Exercise requirements: Tally how many lines of the data below contain the string "info". Reply with that number alone.
** START Input material **
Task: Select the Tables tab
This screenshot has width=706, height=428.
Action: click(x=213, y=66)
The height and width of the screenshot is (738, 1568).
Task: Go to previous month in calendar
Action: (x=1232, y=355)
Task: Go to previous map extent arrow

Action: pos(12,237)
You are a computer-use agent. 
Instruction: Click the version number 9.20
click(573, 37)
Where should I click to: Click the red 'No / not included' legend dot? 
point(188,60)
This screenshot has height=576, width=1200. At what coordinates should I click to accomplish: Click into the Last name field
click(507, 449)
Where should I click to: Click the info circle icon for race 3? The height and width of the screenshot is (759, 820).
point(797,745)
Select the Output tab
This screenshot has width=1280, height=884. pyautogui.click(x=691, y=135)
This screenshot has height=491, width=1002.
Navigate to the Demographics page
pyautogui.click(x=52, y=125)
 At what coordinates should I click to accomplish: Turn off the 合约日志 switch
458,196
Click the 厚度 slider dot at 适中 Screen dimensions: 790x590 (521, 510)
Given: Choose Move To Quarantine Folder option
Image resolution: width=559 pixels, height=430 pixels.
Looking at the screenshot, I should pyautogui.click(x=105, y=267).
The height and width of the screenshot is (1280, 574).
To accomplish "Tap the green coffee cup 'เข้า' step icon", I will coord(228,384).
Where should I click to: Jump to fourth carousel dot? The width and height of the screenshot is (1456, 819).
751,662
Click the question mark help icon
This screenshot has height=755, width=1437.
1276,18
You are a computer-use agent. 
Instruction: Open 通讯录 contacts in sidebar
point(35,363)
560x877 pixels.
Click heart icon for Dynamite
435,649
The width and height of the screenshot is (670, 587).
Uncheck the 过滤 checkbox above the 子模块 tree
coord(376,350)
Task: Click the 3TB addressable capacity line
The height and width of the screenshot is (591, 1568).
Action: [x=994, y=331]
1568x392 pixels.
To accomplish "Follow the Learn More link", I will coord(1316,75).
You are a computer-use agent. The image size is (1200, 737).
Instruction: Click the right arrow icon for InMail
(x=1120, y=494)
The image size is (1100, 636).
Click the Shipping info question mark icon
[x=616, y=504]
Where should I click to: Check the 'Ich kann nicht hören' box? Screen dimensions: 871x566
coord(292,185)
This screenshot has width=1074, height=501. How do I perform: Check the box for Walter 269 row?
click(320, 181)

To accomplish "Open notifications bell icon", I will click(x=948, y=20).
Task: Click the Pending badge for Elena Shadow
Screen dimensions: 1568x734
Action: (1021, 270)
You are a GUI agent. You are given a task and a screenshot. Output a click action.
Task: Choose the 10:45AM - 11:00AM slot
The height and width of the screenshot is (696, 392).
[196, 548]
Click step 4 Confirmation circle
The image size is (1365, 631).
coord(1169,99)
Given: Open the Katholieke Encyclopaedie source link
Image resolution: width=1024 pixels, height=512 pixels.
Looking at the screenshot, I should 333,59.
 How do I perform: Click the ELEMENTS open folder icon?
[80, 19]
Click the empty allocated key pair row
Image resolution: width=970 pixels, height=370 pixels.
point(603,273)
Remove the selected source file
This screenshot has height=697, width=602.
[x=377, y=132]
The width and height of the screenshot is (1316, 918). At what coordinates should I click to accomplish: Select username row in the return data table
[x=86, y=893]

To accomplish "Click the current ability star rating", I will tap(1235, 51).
** END Input material **
Answer for this exercise: 2